I think the following solutions can help those who have ~Next.js@12 and ~@sentry/[email protected]+ versions on their projects.

Solution 1

If you see a notification similar to that in the picture below on an Issue page inside Sentry don’t fret. @sentry/nextjs skipped the uploading of some source maps for Next.js generated files. In my case, those were errors that related to the framework/main files.

A little explanation: When Sentry is reacting to any error or event, it tries to get the source maps from the release archive that it has uploaded. According to the GitHub issue conversation, the framework's code does not get uploaded by default anymore and Sentry doesn’t have access to all files for resolving stack trace.

Take a look at this note from Sentry manual setup documentation:

If you find that there are in-app frames in your client-side stack traces that aren't getting source-mapped even when most others are, it's likely because they are from files in static/chunks/ rather than static/chunks/pages/. By default, such files aren't uploaded because the majority of the files in static/chunks/ only contain Next.js or third-party code, and are named in such a way that it's hard to distinguish between relevant files (ones containing your code) and irrelevant ones.

To make it upload everything, try to expand your current next.config.js with the next properties.

// next.config.js
module.exports = withSentryConfig(
	sentry: {
	   widenClientFileUpload: true,
	ignore: [],

It helped me to resolve 2 of the 3 errors that I got.
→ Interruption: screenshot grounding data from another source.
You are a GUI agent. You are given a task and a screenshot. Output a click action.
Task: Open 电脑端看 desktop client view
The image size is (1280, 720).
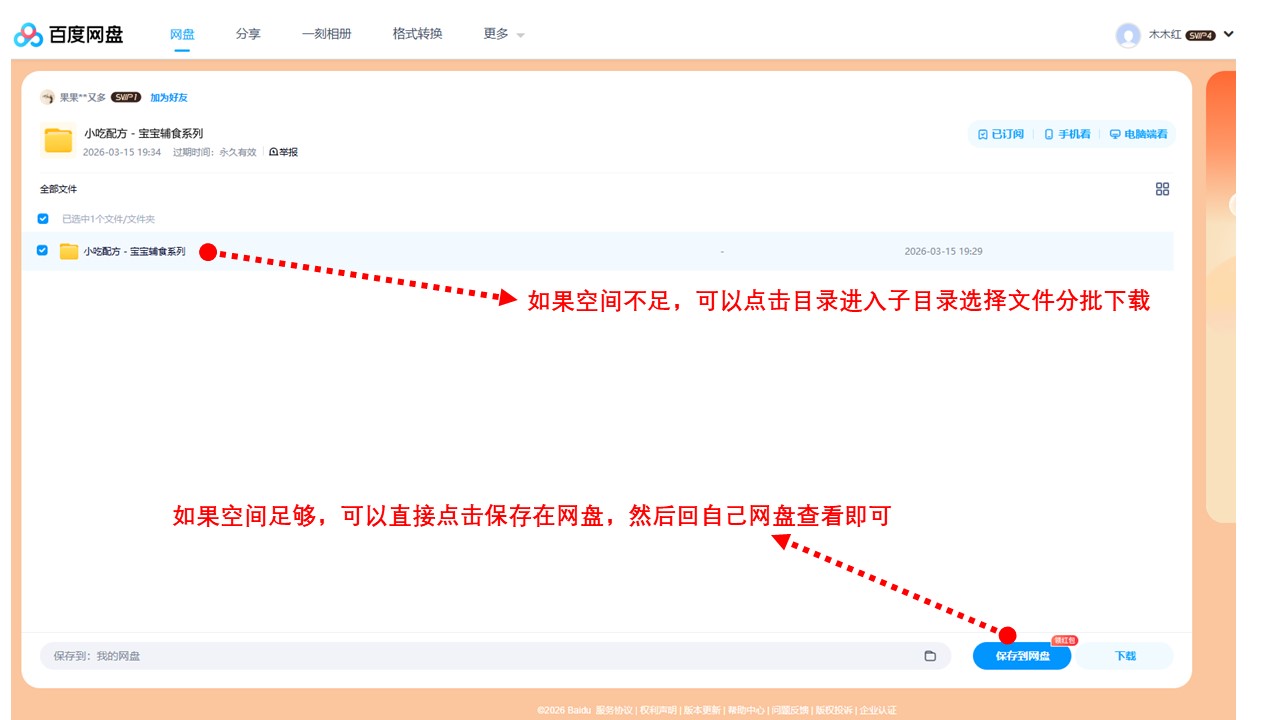[x=1138, y=134]
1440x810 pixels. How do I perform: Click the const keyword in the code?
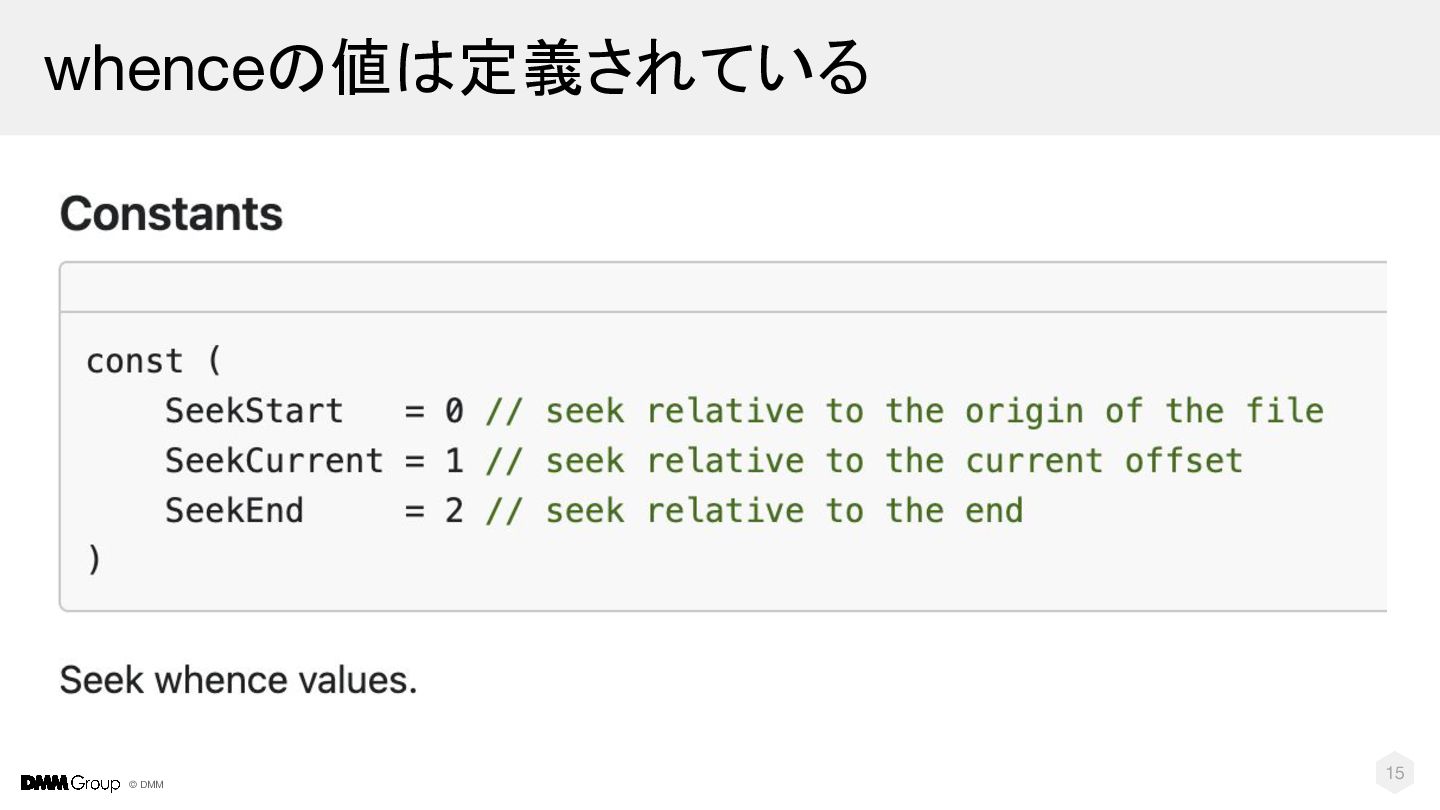tap(134, 361)
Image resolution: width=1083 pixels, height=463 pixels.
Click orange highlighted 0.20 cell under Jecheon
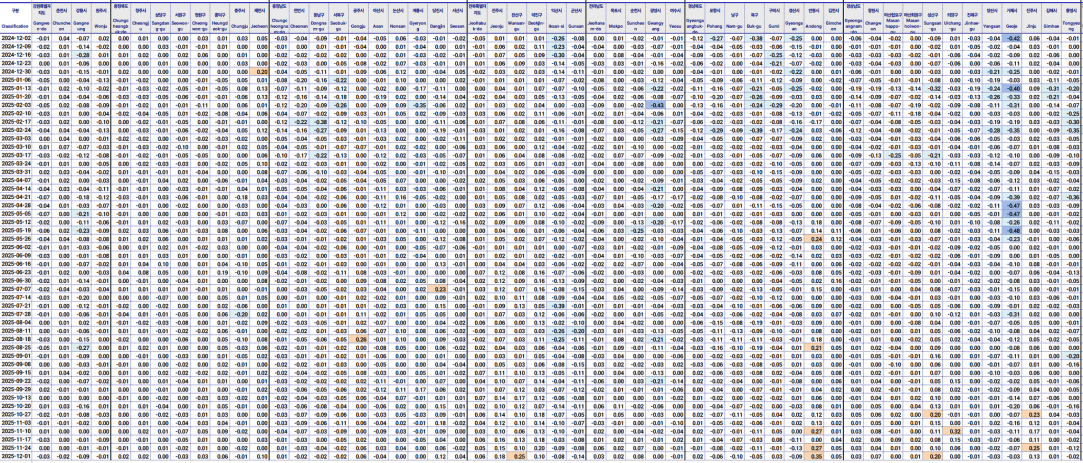(260, 72)
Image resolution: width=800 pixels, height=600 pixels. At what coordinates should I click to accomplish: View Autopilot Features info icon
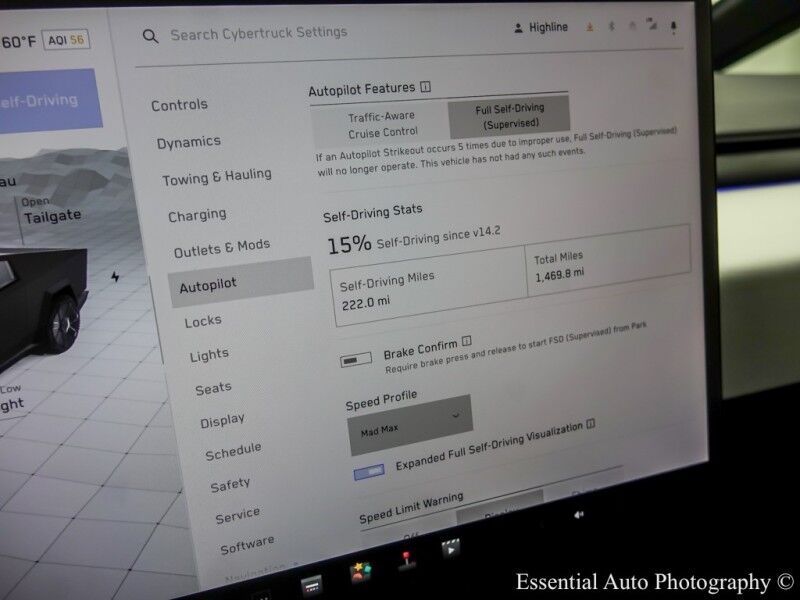tap(425, 88)
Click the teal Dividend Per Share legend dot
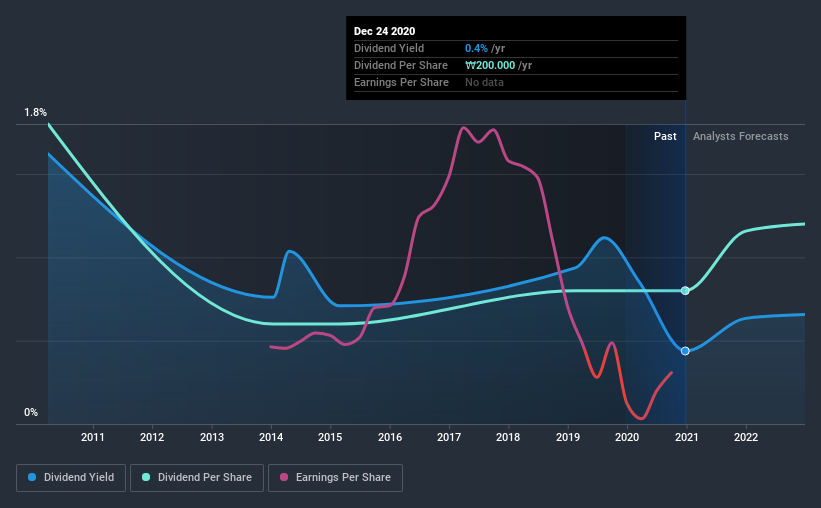 pos(146,477)
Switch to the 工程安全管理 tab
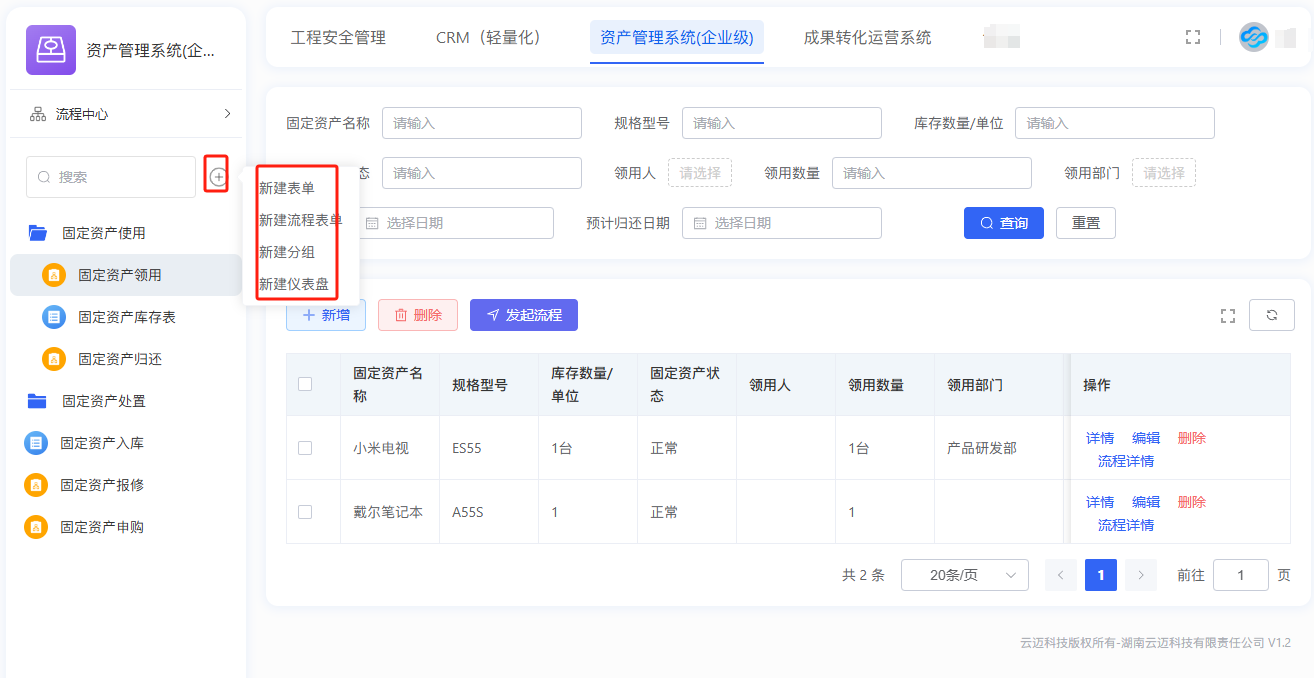The width and height of the screenshot is (1314, 678). click(338, 38)
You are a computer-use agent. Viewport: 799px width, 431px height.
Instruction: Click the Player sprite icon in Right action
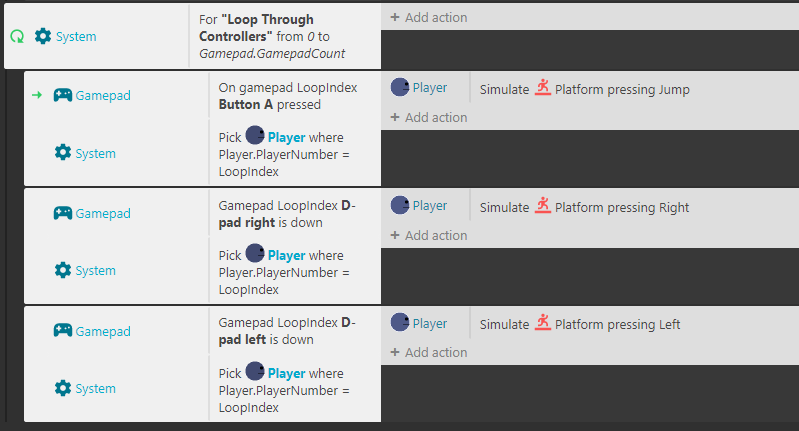[400, 205]
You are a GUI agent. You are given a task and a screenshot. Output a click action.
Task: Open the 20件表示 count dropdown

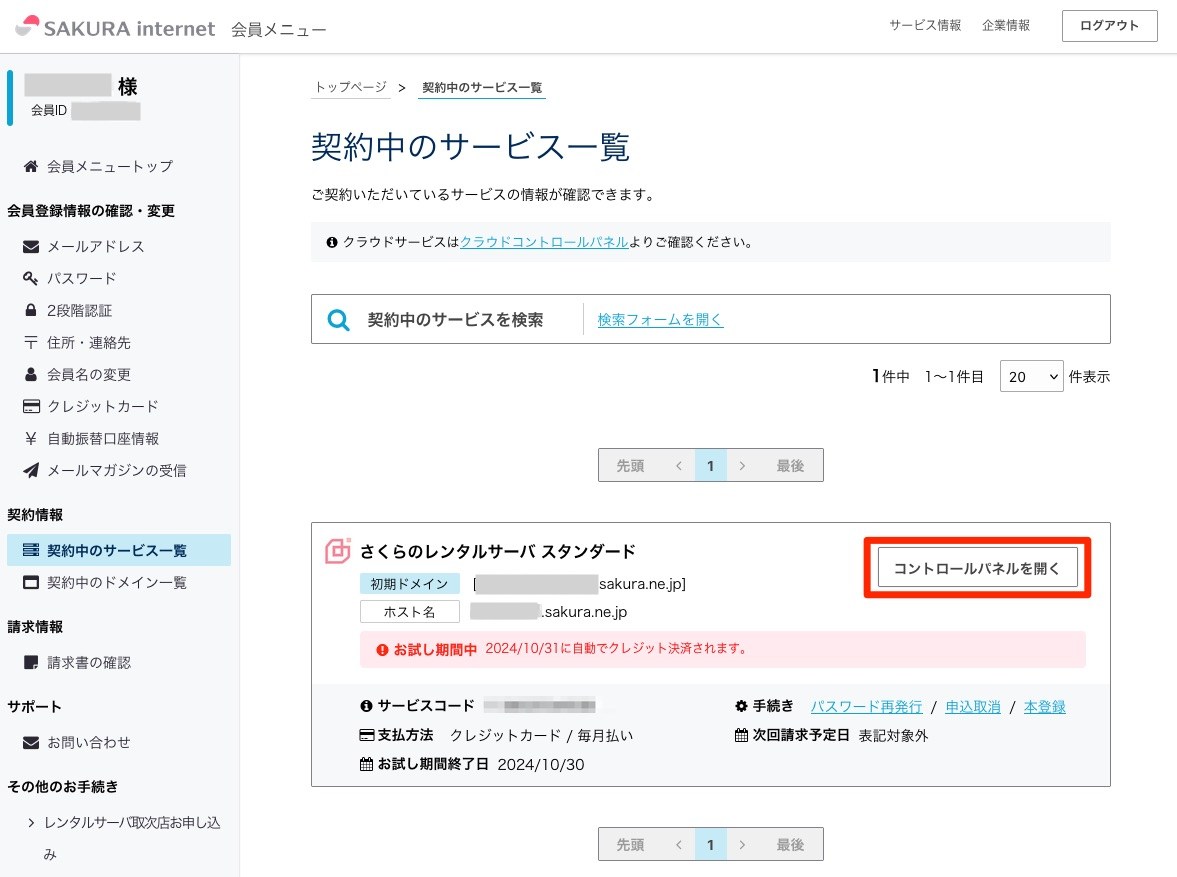[1031, 376]
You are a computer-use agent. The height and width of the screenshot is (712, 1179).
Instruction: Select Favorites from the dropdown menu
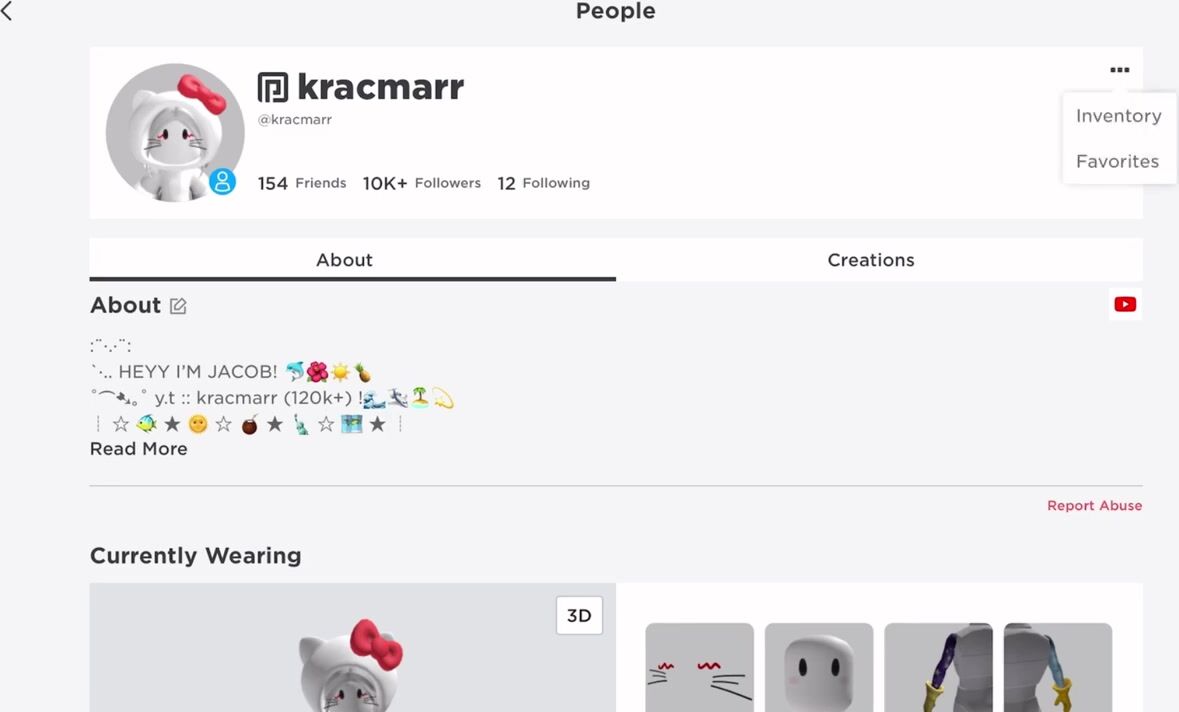pyautogui.click(x=1117, y=161)
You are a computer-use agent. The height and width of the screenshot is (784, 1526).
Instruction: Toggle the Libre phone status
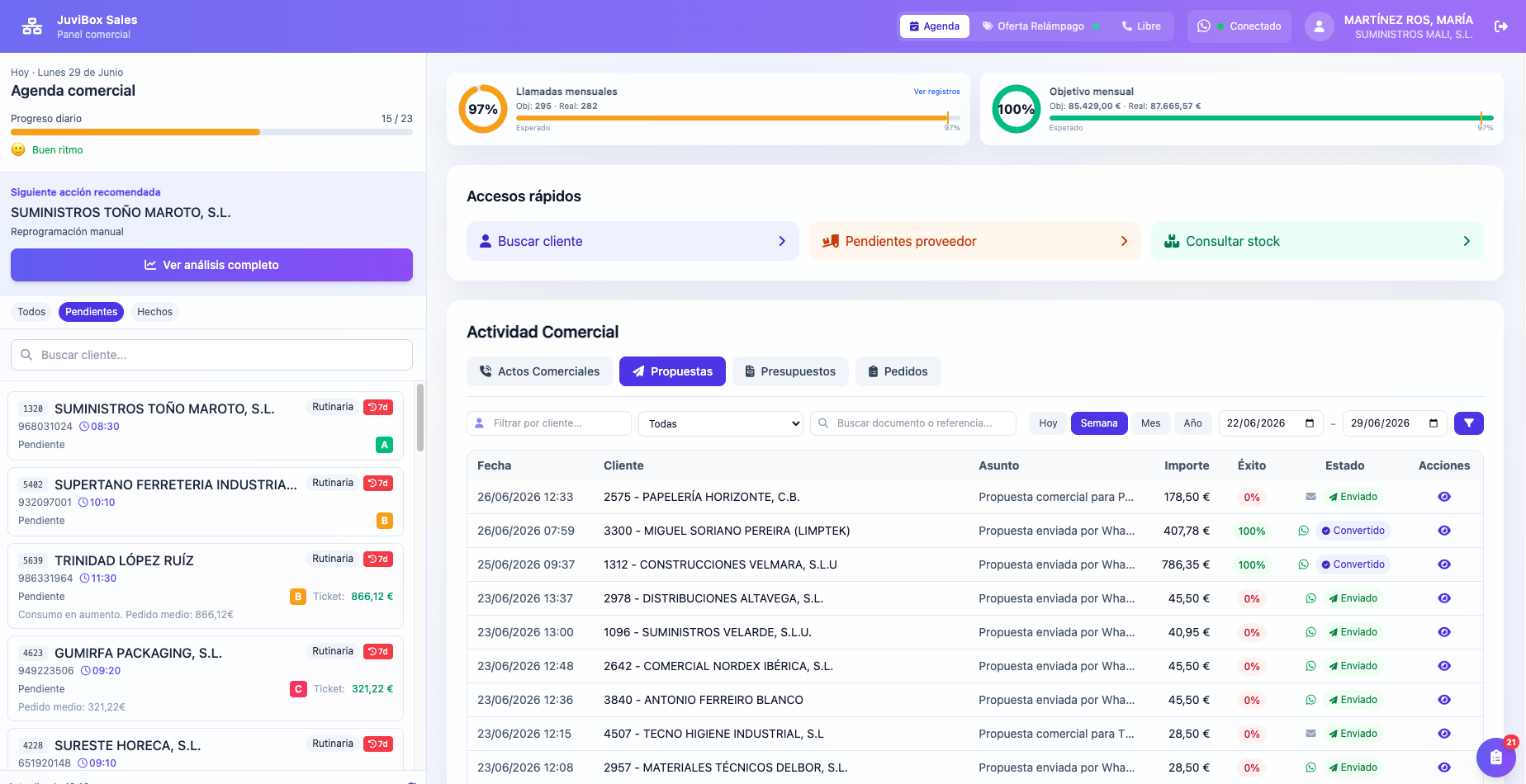coord(1141,26)
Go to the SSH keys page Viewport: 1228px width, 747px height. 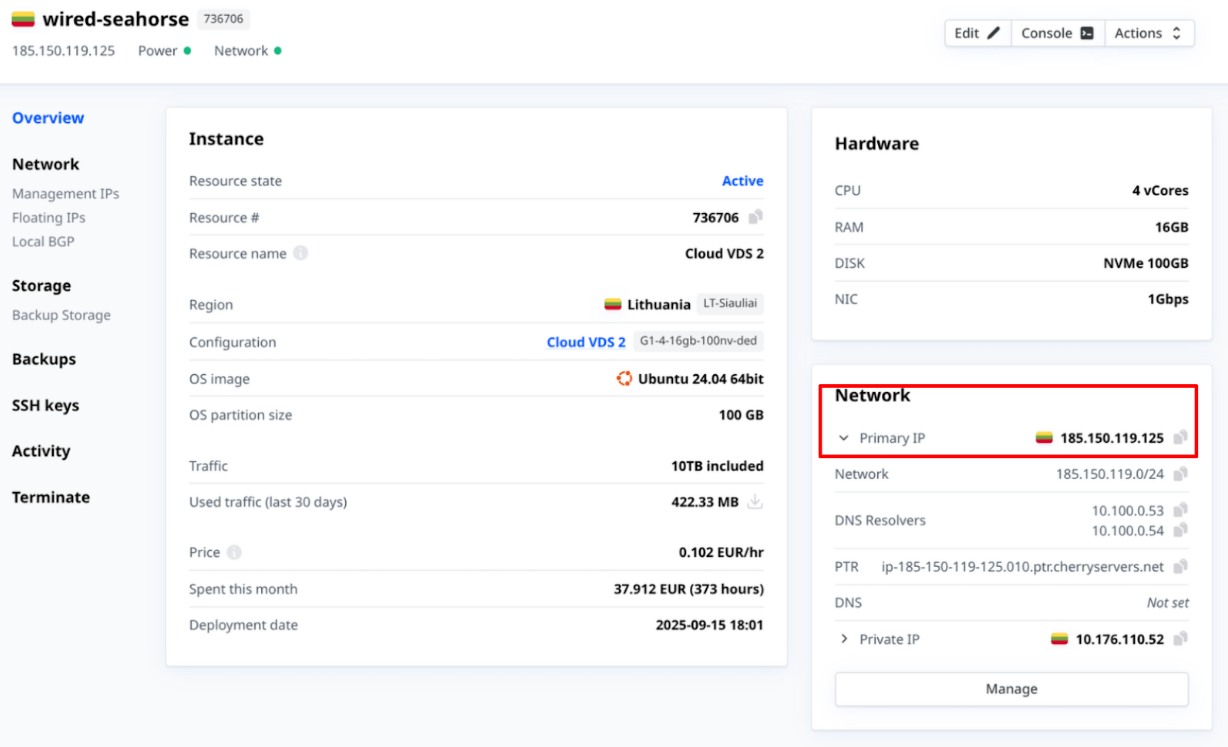click(x=45, y=405)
For the majority, it’ll solve 100% of problems with source maps.

Solution 2

Let’s move on. The last problem was related to a square brackets notation for dynamic route values. If I catch an error on the client side(browser side), the stack trace paths are sent encoded but they’re not decoded when they reach the sentry server. Since the path is encoded and the string %5Bslug%5D.js is not equal to [slug].js, the source map is not matched/not found/whatever. When Sentry is sending the frames, it includes this encoded URL instead of the decoded URL.

I’ve found the solution in rewriting StackFrame.

Just follow the next instructions:

  1. Install @sentry/integrations package to expand your current client config.

npm install --save @sentry/integrations

  1. I your sentry.client.config.js add the next instruction

import { RewriteFrames } from '@sentry/integrations';

  integrations: [
    new RewriteFrames({
      iteratee: frame => {
        frame.filename = frame.filename.replace(distDir, 'app:///_next');
        // here we are decoding our square brackets []
        frame.filename = decodeURI(frame.filename);
        return frame;

Great! I hope this solves at least one person’s problems!

As new technologies constantly evolve, their versions get mismatched and make many developers cry. But god bless a huge programmer community that is glad to share their experience with others.